Karena bagi saya, kerja publik itu bukan sekadar pekerjaan. Ia tanggung jawab intelektual.
Kita dibayar oleh uang rakyat, dan itu artinya setiap hasil kerja kita harus bisa diuji secara rasional, bisa dipertanggungjawabkan secara etis, dan terasa manfaatnya di luar meja kerja kita.
Maka, saya merasa paling hidup ketika melihat hasil pemikiran saya dipakai oleh lebih banyak unit kerja lain. Ketika tulisan atau konsep yang saya susun dijadikan pedoman, diadaptasi, bahkan dimodifikasi oleh orang lain.

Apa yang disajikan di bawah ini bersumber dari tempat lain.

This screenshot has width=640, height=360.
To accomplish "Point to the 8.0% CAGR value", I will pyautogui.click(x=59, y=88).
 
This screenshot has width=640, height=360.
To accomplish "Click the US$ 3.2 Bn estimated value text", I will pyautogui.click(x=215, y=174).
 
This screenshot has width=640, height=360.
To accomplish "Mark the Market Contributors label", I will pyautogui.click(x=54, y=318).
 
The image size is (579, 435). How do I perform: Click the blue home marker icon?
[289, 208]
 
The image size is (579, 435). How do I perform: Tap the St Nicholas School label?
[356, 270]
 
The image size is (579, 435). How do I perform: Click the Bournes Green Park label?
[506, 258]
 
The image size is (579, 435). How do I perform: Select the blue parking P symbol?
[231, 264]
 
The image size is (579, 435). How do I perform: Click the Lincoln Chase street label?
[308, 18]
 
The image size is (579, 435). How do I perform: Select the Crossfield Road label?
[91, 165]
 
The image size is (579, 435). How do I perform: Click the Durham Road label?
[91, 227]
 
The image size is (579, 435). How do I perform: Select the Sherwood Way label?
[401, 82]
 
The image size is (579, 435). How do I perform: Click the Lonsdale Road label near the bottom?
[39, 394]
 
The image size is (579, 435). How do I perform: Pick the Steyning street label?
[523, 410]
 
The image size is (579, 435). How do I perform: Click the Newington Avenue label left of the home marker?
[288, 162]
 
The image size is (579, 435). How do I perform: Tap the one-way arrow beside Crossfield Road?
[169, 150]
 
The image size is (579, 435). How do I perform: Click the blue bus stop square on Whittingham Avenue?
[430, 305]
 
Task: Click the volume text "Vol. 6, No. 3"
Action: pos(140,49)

Di situ saya tahu, kerja saya punya gema.
Bahwa waktu yang saya habiskan di depan laptop itu bukan hanya rutinitas, tapi kontribusi.
Namun, saya juga harus jujur pada diri sendiri.
Saya masih sering terburu-buru.
Masih ingin semua selesai dan segera terasa dampaknya.
Barangkali karena hampir 25 tahun saya hidup di atmosfer birokrasi yang diwarnai sense of urgency palsu: setiap hal mendesak, tapi tak semuanya penting.
Akibatnya, saya sering frustasi.
Ketika ide bagus tidak segera dipahami. Ketika usulan matang dibungkus senyum birokratis tapi diam-diam dilupakan.
Kadang saya jadi apriori: "Ah, percuma. Nanti juga mentok di meja yang sama."
Tapi di tengah kelelahan itu, saya belajar.
Bahwa keberanian bukan berarti gegabah.
Bahwa kecepatan bukan selalu bukti kemajuan.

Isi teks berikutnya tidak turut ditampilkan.